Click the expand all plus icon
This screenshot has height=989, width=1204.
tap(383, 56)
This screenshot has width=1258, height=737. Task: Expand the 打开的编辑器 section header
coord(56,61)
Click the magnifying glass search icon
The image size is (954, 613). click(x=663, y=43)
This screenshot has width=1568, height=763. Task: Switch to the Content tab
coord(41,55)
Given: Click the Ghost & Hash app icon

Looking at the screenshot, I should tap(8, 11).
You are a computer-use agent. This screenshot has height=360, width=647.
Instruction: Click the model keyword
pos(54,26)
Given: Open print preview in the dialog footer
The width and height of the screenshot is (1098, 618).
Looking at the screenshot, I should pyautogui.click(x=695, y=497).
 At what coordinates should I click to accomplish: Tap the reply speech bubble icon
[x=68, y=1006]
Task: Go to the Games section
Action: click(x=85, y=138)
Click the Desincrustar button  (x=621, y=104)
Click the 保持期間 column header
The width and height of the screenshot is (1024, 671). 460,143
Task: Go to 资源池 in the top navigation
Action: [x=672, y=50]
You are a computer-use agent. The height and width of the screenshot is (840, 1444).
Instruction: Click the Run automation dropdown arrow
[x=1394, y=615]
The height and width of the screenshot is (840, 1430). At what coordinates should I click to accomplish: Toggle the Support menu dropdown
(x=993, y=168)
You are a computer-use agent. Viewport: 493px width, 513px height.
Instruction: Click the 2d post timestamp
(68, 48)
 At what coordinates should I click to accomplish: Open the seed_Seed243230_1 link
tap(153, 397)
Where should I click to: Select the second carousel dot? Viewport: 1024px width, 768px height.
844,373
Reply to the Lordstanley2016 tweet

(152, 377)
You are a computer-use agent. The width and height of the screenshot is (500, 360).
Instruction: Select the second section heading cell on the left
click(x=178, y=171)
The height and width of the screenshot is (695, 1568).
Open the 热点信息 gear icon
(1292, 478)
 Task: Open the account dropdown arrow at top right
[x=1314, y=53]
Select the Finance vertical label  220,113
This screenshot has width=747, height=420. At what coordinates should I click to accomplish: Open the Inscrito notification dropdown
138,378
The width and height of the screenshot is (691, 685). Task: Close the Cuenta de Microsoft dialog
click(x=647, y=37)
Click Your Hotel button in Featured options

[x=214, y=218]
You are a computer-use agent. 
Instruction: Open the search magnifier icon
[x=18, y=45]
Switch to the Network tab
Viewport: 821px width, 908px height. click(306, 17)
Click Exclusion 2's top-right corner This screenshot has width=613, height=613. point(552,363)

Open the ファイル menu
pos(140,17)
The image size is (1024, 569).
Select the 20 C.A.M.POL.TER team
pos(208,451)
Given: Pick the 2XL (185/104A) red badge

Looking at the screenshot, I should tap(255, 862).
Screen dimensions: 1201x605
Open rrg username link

> [TASK BRIEF]:
Copy out the lines from the one containing "Select the Finance" through the final line, both included, reproducing each one word for word.

> [FINAL ANSWER]:
Select the Finance vertical label  220,113
This screenshot has width=747, height=420. At what coordinates should I click to accomplish: Open the Inscrito notification dropdown
138,378
The width and height of the screenshot is (691, 685). Task: Close the Cuenta de Microsoft dialog
click(x=647, y=37)
Click Your Hotel button in Featured options

[x=214, y=218]
You are a computer-use agent. 
Instruction: Open the search magnifier icon
[x=18, y=45]
Switch to the Network tab
Viewport: 821px width, 908px height. click(306, 17)
Click Exclusion 2's top-right corner This screenshot has width=613, height=613. point(552,363)

Open the ファイル menu
pos(140,17)
The image size is (1024, 569).
Select the 20 C.A.M.POL.TER team
pos(208,451)
Given: Pick the 2XL (185/104A) red badge

Looking at the screenshot, I should tap(255, 862).
Screen dimensions: 1201x605
Open rrg username link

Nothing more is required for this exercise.